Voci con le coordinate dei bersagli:
************

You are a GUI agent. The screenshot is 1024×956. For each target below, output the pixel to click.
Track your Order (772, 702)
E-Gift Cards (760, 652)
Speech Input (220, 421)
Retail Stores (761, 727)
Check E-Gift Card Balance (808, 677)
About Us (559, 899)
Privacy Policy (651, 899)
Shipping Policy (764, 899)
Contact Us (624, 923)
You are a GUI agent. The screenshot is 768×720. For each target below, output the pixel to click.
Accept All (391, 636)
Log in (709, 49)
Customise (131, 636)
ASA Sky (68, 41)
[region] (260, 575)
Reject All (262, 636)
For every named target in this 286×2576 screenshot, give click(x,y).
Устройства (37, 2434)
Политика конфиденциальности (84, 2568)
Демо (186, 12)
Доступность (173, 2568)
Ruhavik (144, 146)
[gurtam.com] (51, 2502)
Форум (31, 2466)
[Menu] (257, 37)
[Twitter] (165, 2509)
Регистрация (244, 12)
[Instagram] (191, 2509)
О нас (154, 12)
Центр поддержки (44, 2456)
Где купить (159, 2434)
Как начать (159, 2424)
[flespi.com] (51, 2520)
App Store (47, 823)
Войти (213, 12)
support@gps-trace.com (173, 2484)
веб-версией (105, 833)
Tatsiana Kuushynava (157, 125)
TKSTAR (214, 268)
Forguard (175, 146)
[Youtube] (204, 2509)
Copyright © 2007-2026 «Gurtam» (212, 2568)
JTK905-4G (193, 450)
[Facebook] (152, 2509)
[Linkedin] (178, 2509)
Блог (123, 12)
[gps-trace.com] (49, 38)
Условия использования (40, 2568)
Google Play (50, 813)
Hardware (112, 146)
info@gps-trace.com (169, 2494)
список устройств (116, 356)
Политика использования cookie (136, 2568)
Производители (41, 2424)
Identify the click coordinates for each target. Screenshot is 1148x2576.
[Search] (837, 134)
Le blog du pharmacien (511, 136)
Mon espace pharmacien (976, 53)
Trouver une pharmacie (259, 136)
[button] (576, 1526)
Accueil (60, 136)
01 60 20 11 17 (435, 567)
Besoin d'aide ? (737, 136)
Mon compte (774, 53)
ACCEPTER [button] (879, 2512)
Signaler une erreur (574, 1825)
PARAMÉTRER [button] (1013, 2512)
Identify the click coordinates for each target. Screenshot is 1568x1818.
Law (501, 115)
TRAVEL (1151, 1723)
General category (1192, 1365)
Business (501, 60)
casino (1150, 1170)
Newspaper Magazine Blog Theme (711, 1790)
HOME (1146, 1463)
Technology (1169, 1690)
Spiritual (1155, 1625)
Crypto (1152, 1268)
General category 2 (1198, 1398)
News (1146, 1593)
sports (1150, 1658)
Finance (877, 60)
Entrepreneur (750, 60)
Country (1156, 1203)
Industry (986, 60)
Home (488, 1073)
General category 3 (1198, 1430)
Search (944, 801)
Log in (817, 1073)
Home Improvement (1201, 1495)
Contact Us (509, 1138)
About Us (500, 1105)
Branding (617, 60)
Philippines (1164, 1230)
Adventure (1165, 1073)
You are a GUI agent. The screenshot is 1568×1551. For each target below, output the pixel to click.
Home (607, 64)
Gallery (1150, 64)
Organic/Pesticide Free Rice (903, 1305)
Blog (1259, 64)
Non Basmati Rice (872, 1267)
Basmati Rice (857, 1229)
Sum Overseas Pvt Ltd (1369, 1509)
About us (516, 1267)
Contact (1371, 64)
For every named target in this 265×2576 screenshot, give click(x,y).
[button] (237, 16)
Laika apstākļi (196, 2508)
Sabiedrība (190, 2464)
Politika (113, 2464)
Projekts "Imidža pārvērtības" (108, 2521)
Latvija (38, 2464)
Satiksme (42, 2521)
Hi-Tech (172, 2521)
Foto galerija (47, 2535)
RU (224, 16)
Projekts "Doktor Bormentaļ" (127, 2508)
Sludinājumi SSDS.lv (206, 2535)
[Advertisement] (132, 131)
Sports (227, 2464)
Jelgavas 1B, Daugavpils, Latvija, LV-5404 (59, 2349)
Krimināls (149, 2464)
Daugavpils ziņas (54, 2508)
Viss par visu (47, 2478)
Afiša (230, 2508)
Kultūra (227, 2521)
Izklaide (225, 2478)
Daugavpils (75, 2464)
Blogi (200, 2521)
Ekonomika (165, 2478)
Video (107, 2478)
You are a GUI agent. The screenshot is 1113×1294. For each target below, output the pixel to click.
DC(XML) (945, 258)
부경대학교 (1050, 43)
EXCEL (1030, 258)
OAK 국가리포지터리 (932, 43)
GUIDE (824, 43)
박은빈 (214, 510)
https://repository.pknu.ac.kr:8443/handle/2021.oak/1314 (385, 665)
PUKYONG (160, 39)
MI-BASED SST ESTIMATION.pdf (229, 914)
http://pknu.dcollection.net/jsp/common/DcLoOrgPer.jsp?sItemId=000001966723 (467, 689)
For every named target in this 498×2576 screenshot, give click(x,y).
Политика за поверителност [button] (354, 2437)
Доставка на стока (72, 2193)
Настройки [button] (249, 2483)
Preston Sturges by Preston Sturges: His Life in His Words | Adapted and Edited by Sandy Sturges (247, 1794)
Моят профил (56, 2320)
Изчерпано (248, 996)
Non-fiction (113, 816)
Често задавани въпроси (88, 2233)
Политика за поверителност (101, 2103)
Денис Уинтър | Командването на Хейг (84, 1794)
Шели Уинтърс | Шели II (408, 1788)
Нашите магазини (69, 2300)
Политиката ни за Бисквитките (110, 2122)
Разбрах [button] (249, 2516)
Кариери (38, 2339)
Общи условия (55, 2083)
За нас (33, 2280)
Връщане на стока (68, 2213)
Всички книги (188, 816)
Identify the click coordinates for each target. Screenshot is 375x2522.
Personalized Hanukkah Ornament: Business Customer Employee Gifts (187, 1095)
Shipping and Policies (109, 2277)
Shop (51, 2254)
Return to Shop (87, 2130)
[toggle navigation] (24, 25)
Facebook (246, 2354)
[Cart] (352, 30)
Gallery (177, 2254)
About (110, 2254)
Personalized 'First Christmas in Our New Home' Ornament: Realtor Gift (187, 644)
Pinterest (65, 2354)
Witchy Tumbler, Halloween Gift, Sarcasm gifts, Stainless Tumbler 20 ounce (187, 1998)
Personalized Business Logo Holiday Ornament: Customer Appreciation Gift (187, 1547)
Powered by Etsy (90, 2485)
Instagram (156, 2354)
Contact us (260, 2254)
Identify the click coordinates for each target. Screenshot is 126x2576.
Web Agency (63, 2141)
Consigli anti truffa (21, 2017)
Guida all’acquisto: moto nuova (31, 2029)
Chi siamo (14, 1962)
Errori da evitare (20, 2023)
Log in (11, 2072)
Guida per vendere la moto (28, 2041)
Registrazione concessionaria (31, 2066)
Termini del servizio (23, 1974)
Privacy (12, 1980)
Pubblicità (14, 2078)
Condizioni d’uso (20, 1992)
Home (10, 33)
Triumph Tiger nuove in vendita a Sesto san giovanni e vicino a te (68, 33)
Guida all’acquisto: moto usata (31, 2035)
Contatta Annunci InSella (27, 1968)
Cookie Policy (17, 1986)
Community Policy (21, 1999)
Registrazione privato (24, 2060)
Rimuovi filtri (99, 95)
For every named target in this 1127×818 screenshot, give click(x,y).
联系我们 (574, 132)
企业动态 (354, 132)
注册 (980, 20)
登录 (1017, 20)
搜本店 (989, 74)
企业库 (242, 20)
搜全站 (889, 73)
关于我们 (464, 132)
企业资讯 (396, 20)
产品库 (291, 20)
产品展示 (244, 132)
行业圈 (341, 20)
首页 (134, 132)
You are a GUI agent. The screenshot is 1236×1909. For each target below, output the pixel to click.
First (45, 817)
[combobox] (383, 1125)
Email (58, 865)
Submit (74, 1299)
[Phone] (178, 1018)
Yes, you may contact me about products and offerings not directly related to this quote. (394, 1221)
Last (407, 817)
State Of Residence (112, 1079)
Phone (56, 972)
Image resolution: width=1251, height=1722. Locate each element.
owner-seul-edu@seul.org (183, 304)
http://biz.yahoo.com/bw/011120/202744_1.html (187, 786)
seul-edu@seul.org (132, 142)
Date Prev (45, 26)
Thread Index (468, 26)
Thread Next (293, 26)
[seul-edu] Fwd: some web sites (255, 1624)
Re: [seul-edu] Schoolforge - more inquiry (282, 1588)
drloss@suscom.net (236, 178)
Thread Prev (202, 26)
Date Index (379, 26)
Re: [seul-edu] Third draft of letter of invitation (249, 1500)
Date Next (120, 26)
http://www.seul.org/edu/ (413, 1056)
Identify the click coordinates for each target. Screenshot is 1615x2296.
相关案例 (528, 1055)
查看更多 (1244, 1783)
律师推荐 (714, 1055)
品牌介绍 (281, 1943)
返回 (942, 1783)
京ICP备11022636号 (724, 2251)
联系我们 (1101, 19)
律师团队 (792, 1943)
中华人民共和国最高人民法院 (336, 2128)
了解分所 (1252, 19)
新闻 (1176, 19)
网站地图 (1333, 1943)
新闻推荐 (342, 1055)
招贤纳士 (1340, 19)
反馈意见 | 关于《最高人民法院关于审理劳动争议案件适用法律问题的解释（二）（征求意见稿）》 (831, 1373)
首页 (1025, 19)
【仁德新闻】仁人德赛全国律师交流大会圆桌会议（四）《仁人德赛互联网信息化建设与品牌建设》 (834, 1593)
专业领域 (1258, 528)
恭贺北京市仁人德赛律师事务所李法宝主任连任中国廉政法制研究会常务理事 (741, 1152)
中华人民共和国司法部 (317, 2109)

************

▶ OBIETTIVO DELL'ESERCIZIO: Riporta come lista JSON di stringhe, una per riga e senza righe vuote, le righe dei record che vanno da quella con "Screenshot is 1615x2296." a quella con "首页 (1025, 19)", entrambe incluse.

▶ RISPOSTA:
[
  "Identify the click coordinates for each target. Screenshot is 1615x2296.",
  "相关案例 (528, 1055)",
  "查看更多 (1244, 1783)",
  "律师推荐 (714, 1055)",
  "品牌介绍 (281, 1943)",
  "返回 (942, 1783)",
  "京ICP备11022636号 (724, 2251)",
  "联系我们 (1101, 19)",
  "律师团队 (792, 1943)",
  "中华人民共和国最高人民法院 (336, 2128)",
  "了解分所 (1252, 19)",
  "新闻 (1176, 19)",
  "网站地图 (1333, 1943)",
  "新闻推荐 (342, 1055)",
  "招贤纳士 (1340, 19)",
  "反馈意见 | 关于《最高人民法院关于审理劳动争议案件适用法律问题的解释（二）（征求意见稿）》 (831, 1373)",
  "首页 (1025, 19)"
]